§ TO DO
Repeat the full listing, word for word.

§ STUDY MATERIAL

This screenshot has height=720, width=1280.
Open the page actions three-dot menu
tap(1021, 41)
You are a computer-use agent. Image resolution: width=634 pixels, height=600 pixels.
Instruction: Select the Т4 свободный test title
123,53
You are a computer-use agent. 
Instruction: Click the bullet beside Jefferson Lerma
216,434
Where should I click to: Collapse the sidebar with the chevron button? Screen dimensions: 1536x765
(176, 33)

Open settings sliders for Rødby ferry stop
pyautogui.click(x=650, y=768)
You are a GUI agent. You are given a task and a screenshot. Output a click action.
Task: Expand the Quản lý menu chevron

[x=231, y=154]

§ ANSWER
This screenshot has height=720, width=1280.
Open the page actions three-dot menu
tap(1021, 41)
You are a computer-use agent. Image resolution: width=634 pixels, height=600 pixels.
Instruction: Select the Т4 свободный test title
123,53
You are a computer-use agent. 
Instruction: Click the bullet beside Jefferson Lerma
216,434
Where should I click to: Collapse the sidebar with the chevron button? Screen dimensions: 1536x765
(176, 33)

Open settings sliders for Rødby ferry stop
pyautogui.click(x=650, y=768)
You are a GUI agent. You are given a task and a screenshot. Output a click action.
Task: Expand the Quản lý menu chevron

[x=231, y=154]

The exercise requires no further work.